**Work order:**
Please tally the lines in the records that include the word "destination" and answer with the bare number.

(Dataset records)
==============================

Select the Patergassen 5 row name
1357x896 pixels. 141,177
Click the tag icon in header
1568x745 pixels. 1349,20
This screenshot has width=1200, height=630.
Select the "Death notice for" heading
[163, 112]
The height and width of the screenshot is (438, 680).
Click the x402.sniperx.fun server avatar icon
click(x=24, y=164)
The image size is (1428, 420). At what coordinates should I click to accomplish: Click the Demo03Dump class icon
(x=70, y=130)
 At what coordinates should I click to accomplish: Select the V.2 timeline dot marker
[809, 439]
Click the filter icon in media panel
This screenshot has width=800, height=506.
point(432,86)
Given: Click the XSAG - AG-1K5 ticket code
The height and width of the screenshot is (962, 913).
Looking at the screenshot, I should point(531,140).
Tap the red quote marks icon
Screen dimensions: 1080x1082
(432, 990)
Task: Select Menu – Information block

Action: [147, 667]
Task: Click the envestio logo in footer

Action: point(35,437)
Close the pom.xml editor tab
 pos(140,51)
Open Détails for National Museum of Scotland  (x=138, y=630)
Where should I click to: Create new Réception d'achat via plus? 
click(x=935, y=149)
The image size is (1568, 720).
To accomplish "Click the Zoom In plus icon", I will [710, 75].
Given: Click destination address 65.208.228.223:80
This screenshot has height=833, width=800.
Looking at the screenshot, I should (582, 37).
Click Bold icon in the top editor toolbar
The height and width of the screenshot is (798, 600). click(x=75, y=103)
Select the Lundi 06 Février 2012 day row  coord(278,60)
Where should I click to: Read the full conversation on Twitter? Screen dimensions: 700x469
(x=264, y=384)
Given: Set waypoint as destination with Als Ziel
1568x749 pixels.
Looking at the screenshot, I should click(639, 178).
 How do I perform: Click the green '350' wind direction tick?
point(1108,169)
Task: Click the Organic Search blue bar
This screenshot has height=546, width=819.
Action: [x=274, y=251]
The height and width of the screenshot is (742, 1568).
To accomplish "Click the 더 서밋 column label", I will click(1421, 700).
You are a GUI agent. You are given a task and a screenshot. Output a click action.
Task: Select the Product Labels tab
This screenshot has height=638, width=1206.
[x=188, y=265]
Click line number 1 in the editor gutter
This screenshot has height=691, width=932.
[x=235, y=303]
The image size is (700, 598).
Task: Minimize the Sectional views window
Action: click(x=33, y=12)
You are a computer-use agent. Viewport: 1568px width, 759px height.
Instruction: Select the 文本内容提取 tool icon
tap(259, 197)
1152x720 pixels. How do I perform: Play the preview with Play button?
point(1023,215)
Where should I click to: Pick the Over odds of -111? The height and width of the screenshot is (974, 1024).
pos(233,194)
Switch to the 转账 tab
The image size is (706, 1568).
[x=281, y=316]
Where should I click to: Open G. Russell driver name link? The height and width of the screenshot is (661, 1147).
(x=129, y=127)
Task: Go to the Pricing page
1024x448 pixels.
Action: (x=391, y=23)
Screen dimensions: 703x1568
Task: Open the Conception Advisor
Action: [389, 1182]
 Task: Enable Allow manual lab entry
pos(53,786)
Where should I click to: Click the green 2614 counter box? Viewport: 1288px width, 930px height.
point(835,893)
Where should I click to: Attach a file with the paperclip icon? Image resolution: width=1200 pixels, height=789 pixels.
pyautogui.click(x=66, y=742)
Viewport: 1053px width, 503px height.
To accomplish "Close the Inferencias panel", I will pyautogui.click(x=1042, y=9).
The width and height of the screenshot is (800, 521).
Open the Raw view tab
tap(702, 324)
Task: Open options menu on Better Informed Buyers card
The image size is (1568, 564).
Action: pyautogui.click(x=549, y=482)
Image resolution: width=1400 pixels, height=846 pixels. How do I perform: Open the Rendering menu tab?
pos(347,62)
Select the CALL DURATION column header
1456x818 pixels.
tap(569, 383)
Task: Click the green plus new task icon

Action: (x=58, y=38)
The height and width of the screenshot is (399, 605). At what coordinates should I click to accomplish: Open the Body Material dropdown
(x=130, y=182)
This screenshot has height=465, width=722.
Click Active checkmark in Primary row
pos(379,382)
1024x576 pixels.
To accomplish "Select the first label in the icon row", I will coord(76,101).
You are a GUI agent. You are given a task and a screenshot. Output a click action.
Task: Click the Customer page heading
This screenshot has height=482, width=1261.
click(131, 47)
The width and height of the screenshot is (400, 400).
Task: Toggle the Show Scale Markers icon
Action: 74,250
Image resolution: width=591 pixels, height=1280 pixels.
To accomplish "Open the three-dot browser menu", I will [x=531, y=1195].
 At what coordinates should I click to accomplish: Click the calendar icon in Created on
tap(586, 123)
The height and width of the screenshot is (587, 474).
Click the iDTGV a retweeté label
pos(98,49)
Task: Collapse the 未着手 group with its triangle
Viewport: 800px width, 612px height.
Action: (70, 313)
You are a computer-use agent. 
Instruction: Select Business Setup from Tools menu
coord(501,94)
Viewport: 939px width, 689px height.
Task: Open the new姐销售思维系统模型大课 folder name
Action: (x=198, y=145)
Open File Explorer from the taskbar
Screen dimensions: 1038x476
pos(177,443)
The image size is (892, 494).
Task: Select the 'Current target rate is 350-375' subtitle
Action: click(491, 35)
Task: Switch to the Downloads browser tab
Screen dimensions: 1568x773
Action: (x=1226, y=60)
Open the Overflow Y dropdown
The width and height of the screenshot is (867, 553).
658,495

==============================

**Expected output:**
2